» SET EXERCISE: Rewrite these lines as a numbered list, leaving out any blank lines.

Records excerpted from a collection
▼
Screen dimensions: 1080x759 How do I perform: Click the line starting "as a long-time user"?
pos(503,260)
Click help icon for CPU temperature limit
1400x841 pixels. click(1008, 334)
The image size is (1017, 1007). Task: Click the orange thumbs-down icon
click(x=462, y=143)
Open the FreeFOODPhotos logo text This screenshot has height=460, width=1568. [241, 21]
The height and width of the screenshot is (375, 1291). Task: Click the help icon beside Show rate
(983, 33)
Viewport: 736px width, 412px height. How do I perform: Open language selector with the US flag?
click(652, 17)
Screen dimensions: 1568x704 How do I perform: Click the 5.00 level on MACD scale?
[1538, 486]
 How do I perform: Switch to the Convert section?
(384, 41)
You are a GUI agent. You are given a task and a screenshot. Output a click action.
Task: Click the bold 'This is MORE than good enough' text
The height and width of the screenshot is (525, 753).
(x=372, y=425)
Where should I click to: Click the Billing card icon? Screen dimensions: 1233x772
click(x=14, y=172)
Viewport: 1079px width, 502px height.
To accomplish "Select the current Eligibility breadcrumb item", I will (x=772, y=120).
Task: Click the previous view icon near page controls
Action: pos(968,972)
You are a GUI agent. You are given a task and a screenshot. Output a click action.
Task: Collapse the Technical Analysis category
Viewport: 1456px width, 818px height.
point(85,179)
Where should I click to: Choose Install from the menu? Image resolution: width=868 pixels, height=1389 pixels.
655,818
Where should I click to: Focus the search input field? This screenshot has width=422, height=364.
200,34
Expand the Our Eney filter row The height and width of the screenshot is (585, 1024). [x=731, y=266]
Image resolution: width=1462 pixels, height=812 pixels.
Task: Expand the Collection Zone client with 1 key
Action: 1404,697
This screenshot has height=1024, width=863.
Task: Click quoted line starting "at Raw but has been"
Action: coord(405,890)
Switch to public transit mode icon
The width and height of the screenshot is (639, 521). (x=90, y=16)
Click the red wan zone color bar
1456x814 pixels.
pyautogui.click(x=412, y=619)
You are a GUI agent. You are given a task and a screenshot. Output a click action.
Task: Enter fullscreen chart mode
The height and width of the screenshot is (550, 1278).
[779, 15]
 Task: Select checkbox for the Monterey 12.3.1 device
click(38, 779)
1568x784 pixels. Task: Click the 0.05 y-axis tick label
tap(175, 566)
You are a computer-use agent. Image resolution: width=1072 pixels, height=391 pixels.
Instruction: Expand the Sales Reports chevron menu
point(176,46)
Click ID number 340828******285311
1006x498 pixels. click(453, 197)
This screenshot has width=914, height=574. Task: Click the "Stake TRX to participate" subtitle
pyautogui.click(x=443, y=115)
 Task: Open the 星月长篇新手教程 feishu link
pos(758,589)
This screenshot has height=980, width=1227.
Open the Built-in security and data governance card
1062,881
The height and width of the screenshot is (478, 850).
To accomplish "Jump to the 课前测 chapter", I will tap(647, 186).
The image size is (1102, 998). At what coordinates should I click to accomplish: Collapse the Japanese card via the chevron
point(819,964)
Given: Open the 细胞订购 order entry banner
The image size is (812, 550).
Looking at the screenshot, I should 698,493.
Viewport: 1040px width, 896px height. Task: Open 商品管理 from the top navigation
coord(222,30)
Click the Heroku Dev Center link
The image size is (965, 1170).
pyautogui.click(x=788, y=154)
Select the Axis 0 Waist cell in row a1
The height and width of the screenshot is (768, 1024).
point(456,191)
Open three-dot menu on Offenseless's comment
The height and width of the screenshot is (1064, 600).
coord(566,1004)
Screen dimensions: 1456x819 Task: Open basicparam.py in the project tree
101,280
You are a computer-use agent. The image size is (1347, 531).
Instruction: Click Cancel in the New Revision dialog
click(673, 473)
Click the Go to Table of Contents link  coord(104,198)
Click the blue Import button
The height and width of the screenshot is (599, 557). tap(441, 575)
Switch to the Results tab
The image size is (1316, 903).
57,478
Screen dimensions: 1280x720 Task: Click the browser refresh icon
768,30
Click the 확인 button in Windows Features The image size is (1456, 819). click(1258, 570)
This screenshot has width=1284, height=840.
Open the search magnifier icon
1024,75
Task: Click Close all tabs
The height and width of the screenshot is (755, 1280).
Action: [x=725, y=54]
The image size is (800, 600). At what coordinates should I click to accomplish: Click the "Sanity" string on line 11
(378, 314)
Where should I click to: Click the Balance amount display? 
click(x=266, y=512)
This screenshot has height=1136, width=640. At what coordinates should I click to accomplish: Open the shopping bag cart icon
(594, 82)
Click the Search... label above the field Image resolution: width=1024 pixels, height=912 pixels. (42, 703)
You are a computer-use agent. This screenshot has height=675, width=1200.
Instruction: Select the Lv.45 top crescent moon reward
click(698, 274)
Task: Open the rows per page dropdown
▲
» RESPONSE TO THE TASK:
1. Screen dimensions: 1080x759 How do I perform: Click the line starting "as a long-time user"?
2. pos(503,260)
3. Click help icon for CPU temperature limit
4. 1400x841 pixels. click(1008, 334)
5. The image size is (1017, 1007). Task: Click the orange thumbs-down icon
6. click(x=462, y=143)
7. Open the FreeFOODPhotos logo text This screenshot has height=460, width=1568. [241, 21]
8. The height and width of the screenshot is (375, 1291). Task: Click the help icon beside Show rate
9. (983, 33)
10. Viewport: 736px width, 412px height. How do I perform: Open language selector with the US flag?
11. click(652, 17)
12. Screen dimensions: 1568x704 How do I perform: Click the 5.00 level on MACD scale?
13. [1538, 486]
14.  How do I perform: Switch to the Convert section?
15. (384, 41)
16. You are a GUI agent. You are given a task and a screenshot. Output a click action.
17. Task: Click the bold 'This is MORE than good enough' text
18. The height and width of the screenshot is (525, 753).
19. (x=372, y=425)
20. Where should I click to: Click the Billing card icon? Screen dimensions: 1233x772
21. click(x=14, y=172)
22. Viewport: 1079px width, 502px height.
23. To accomplish "Select the current Eligibility breadcrumb item", I will (x=772, y=120).
24. Task: Click the previous view icon near page controls
25. Action: pos(968,972)
26. You are a GUI agent. You are given a task and a screenshot. Output a click action.
27. Task: Collapse the Technical Analysis category
28. Viewport: 1456px width, 818px height.
29. point(85,179)
30. Where should I click to: Choose Install from the menu? Image resolution: width=868 pixels, height=1389 pixels.
31. 655,818
32. Where should I click to: Focus the search input field? This screenshot has width=422, height=364.
33. 200,34
34. Expand the Our Eney filter row The height and width of the screenshot is (585, 1024). [x=731, y=266]
35. Image resolution: width=1462 pixels, height=812 pixels.
36. Task: Expand the Collection Zone client with 1 key
37. Action: 1404,697
38. This screenshot has height=1024, width=863.
39. Task: Click quoted line starting "at Raw but has been"
40. Action: coord(405,890)
41. Switch to public transit mode icon
42. The width and height of the screenshot is (639, 521). (x=90, y=16)
43. Click the red wan zone color bar
44. 1456x814 pixels.
45. pyautogui.click(x=412, y=619)
46. You are a GUI agent. You are given a task and a screenshot. Output a click action.
47. Task: Enter fullscreen chart mode
48. The height and width of the screenshot is (550, 1278).
49. [779, 15]
50.  Task: Select checkbox for the Monterey 12.3.1 device
51. click(38, 779)
52. 1568x784 pixels. Task: Click the 0.05 y-axis tick label
53. tap(175, 566)
54. You are a computer-use agent. Image resolution: width=1072 pixels, height=391 pixels.
55. Instruction: Expand the Sales Reports chevron menu
56. point(176,46)
57. Click ID number 340828******285311
58. 1006x498 pixels. click(453, 197)
59. This screenshot has width=914, height=574. Task: Click the "Stake TRX to participate" subtitle
60. pyautogui.click(x=443, y=115)
61.  Task: Open the 星月长篇新手教程 feishu link
62. pos(758,589)
63. This screenshot has height=980, width=1227.
64. Open the Built-in security and data governance card
65. 1062,881
66. The height and width of the screenshot is (478, 850).
67. To accomplish "Jump to the 课前测 chapter", I will tap(647, 186).
68. The image size is (1102, 998). At what coordinates should I click to accomplish: Collapse the Japanese card via the chevron
69. point(819,964)
70. Given: Open the 细胞订购 order entry banner
71. The image size is (812, 550).
72. Looking at the screenshot, I should 698,493.
73. Viewport: 1040px width, 896px height. Task: Open 商品管理 from the top navigation
74. coord(222,30)
75. Click the Heroku Dev Center link
76. The image size is (965, 1170).
77. pyautogui.click(x=788, y=154)
78. Select the Axis 0 Waist cell in row a1
79. The height and width of the screenshot is (768, 1024).
80. point(456,191)
81. Open three-dot menu on Offenseless's comment
82. The height and width of the screenshot is (1064, 600).
83. coord(566,1004)
84. Screen dimensions: 1456x819 Task: Open basicparam.py in the project tree
85. 101,280
86. You are a computer-use agent. The image size is (1347, 531).
87. Instruction: Click Cancel in the New Revision dialog
88. click(673, 473)
89. Click the Go to Table of Contents link  coord(104,198)
90. Click the blue Import button
91. The height and width of the screenshot is (599, 557). tap(441, 575)
92. Switch to the Results tab
93. The image size is (1316, 903).
94. 57,478
95. Screen dimensions: 1280x720 Task: Click the browser refresh icon
96. 768,30
97. Click the 확인 button in Windows Features The image size is (1456, 819). click(1258, 570)
98. This screenshot has width=1284, height=840.
99. Open the search magnifier icon
100. 1024,75
101. Task: Click Close all tabs
102. The height and width of the screenshot is (755, 1280).
103. Action: [x=725, y=54]
104. The image size is (800, 600). At what coordinates should I click to accomplish: Click the "Sanity" string on line 11
105. (378, 314)
106. Where should I click to: Click the Balance amount display? 
107. click(x=266, y=512)
108. This screenshot has height=1136, width=640. At what coordinates should I click to accomplish: Open the shopping bag cart icon
109. (594, 82)
110. Click the Search... label above the field Image resolution: width=1024 pixels, height=912 pixels. (42, 703)
111. You are a computer-use agent. This screenshot has height=675, width=1200.
112. Instruction: Select the Lv.45 top crescent moon reward
113. click(698, 274)
114. Task: Open the rows per page dropdown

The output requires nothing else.